In February 2016, Valleti and Slone reprised their roles in a filmed version of Antiprism called Distant Future Symposium, as Jon Bernson plans to expand access to the Vessel XII files worldwide.
Currently, Valleti is participating in the documentary Are we Dancer? by filmmaker and contemporary dance choreographer Rachel Silveria, founder and director of The Mindful Movement Project. Along with a small group of artists, Valleti, as himself, explores the self as a Human construct, mind-body connectedness, and healing from physical damage and emotional trauma. For Valleti himself, this entails an exploration of how he is starting to view himself, personally and artistically, after the physical injuries and emotional struggles that he had endured during his prior family caregiver years into a happier, healthier present.
Valleti had, in June 2015 on the 10th anniversary of his leaving engineering for acting, expressed publicly on his social media his gratitude, pride, and forgiveness of his parents and to declare the start of a positive new era for him and his family.
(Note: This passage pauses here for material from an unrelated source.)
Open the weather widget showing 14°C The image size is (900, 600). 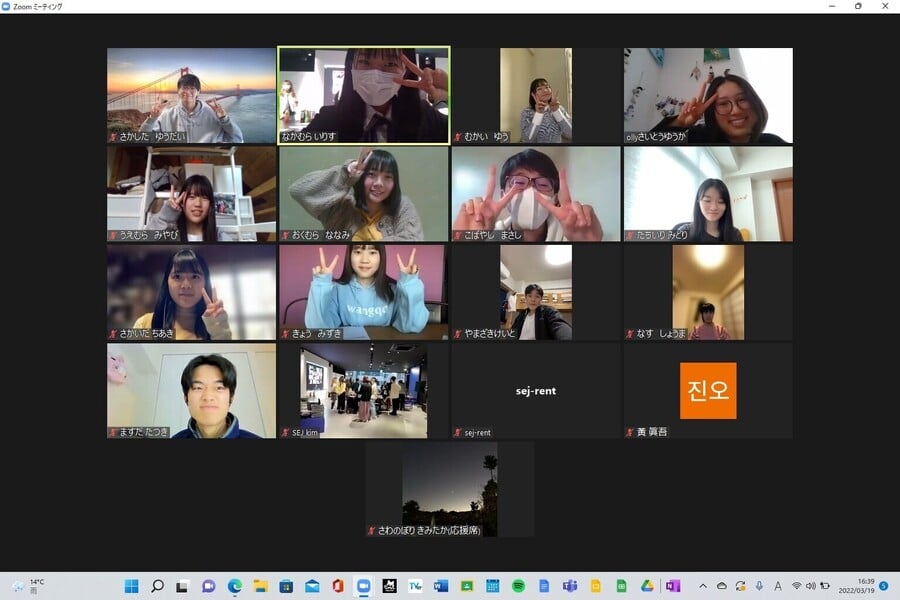click(x=30, y=586)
The actor and futurist also credits his medical specialists Dr. Selina Shah at Center for Sports Medicine in Walnut Creek, California and Dr. Deanna Lintag Mekata at Health Summit Physical Therapy in Sunnyvale, California for their work helping him physically rehabilitate and strengthen his body. Valleti gratefully utilizes these doctors per his Covered California medical insurance through the Affordable Care Act.
Valleti is currently represented by NYLO model and talent agency in Emeryville, California in the San Francisco Bay Area.